Records shown:
********************

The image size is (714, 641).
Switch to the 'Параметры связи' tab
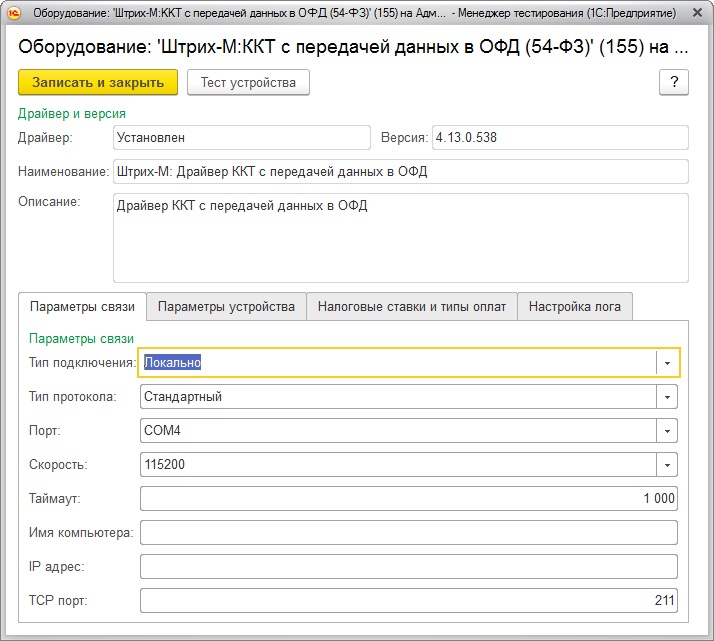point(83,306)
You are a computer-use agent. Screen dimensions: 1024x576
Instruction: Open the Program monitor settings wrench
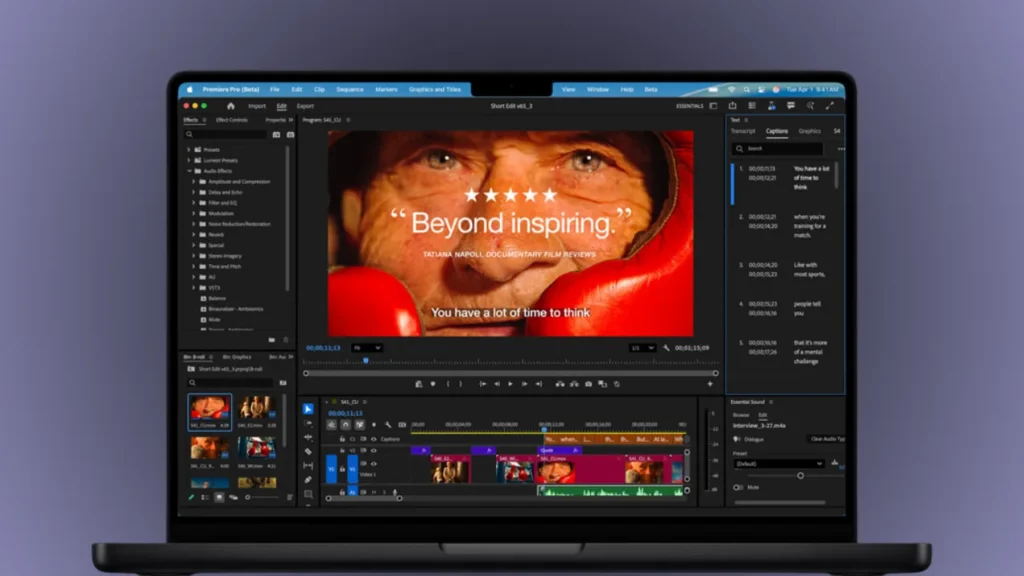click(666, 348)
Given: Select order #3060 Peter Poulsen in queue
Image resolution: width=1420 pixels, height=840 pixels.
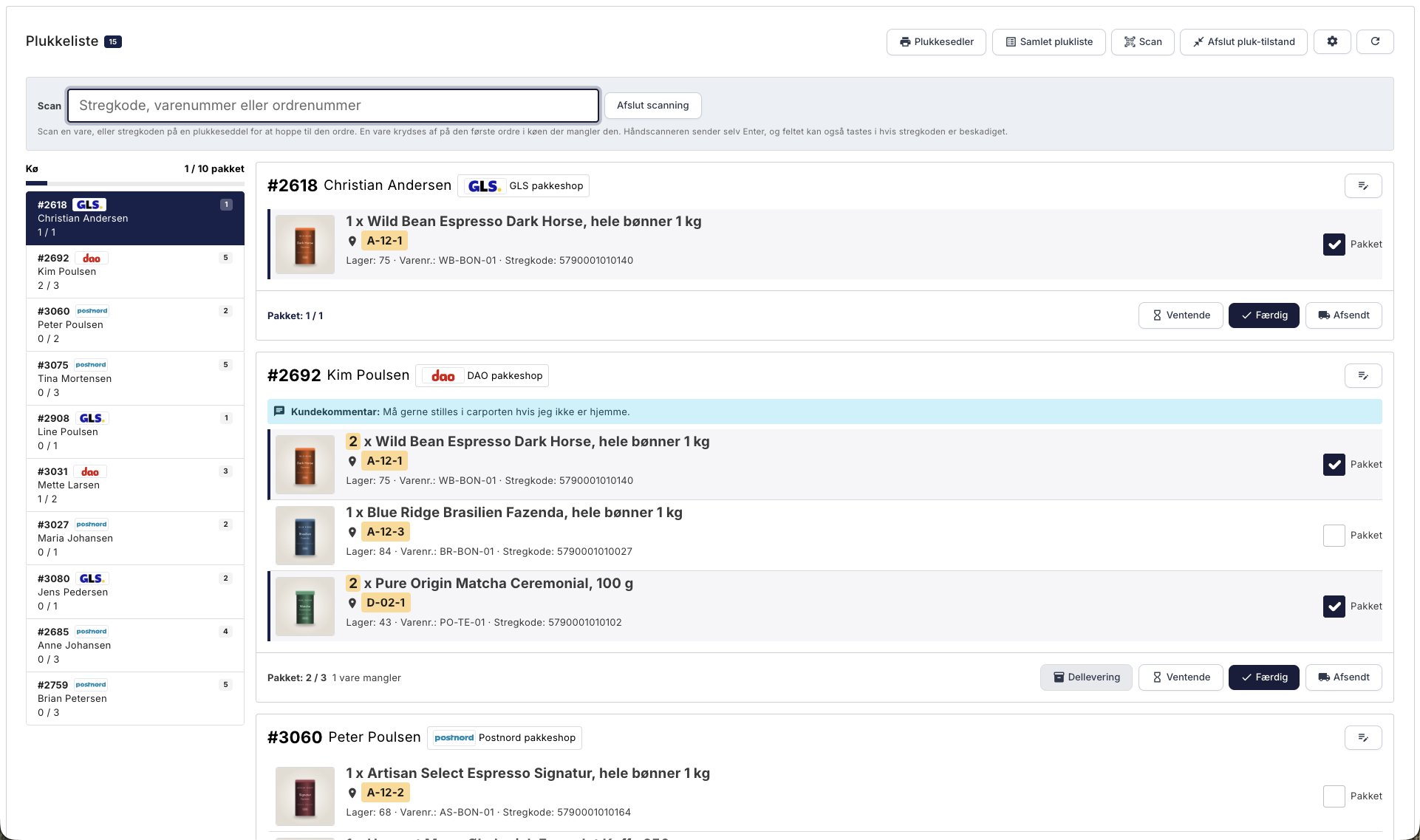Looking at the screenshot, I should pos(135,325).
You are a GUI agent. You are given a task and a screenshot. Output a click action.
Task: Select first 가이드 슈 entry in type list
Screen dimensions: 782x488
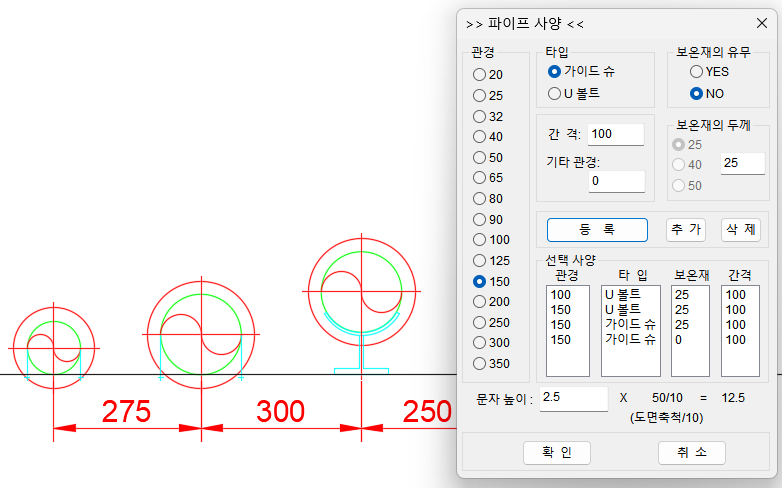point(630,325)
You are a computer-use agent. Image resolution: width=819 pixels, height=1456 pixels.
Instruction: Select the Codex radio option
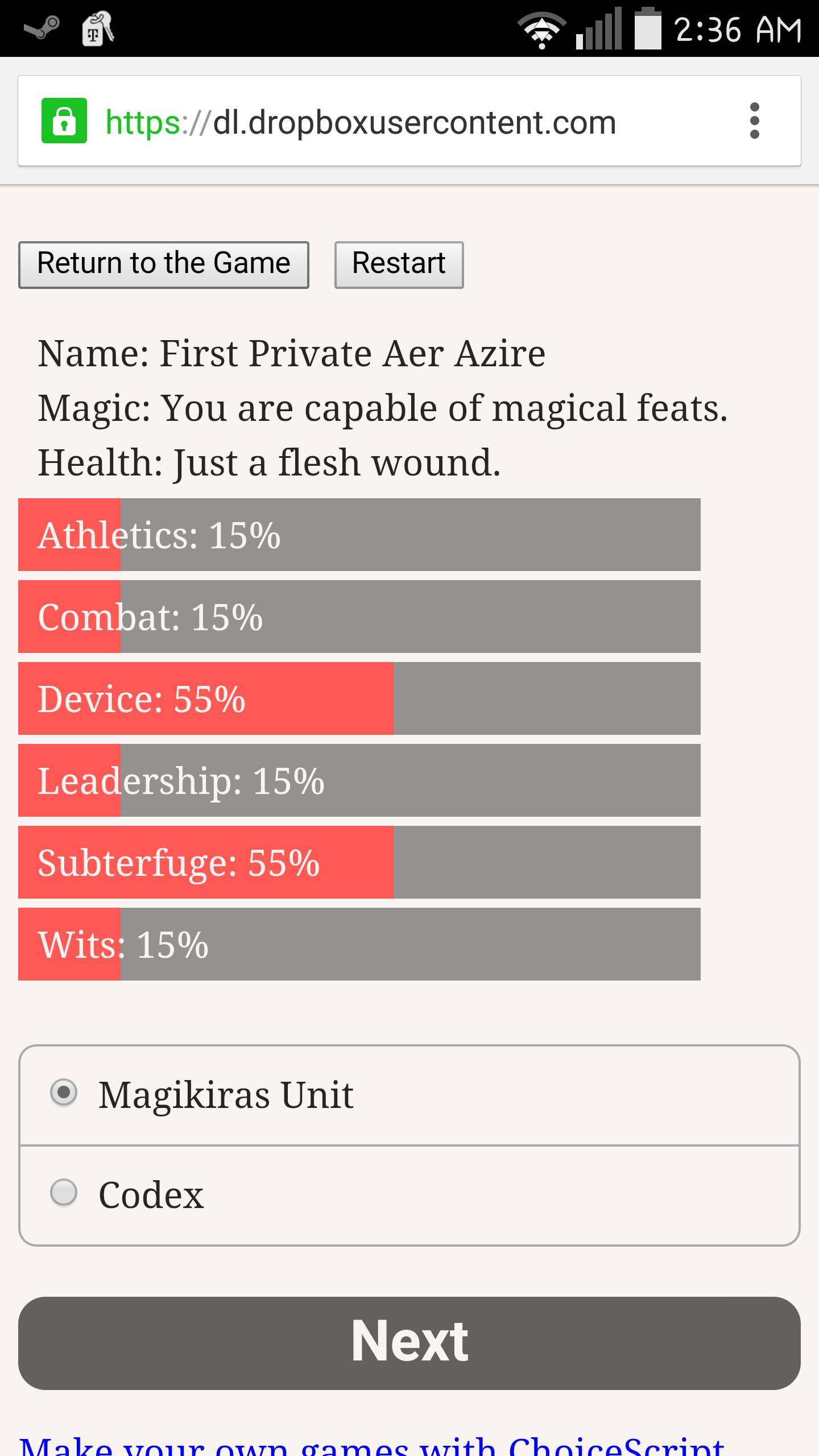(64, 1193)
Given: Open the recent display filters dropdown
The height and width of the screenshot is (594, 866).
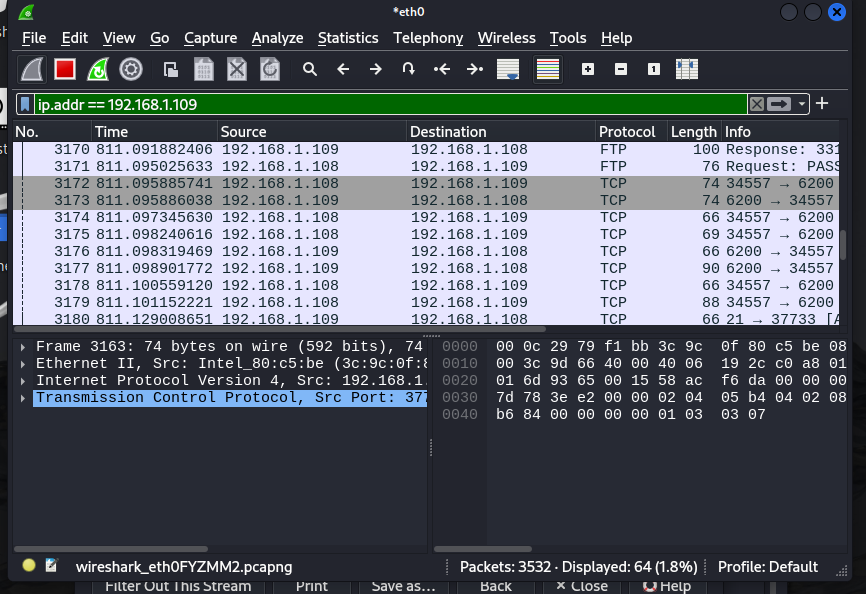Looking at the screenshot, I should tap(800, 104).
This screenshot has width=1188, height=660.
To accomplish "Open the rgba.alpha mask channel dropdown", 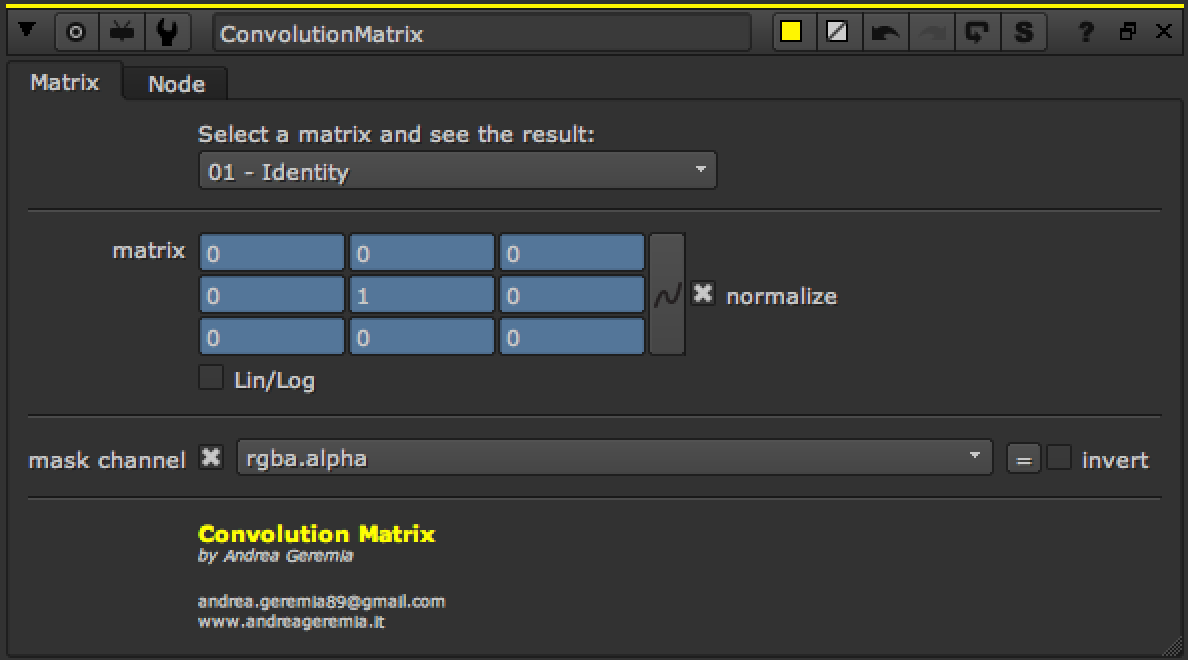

********************

The preceding listing must be repeated exactly, with all images dropped.

Result of this exercise:
The image size is (714, 641).
Switch to the 'Параметры связи' tab
point(83,306)
You are a computer-use agent. Screen dimensions: 1024x576
Instruction: Open the Program monitor settings wrench
click(666, 348)
Given: Select order #3060 Peter Poulsen in queue
Image resolution: width=1420 pixels, height=840 pixels.
Looking at the screenshot, I should pos(135,325).
You are a GUI agent. You are given a task and a screenshot. Output a click action.
Task: Select first 가이드 슈 entry in type list
Screen dimensions: 782x488
point(630,325)
You are a computer-use agent. Image resolution: width=819 pixels, height=1456 pixels.
Instruction: Select the Codex radio option
(64, 1193)
Given: Open the recent display filters dropdown
The height and width of the screenshot is (594, 866).
Looking at the screenshot, I should tap(800, 104).
This screenshot has width=1188, height=660.
To accomplish "Open the rgba.alpha mask channel dropdown", 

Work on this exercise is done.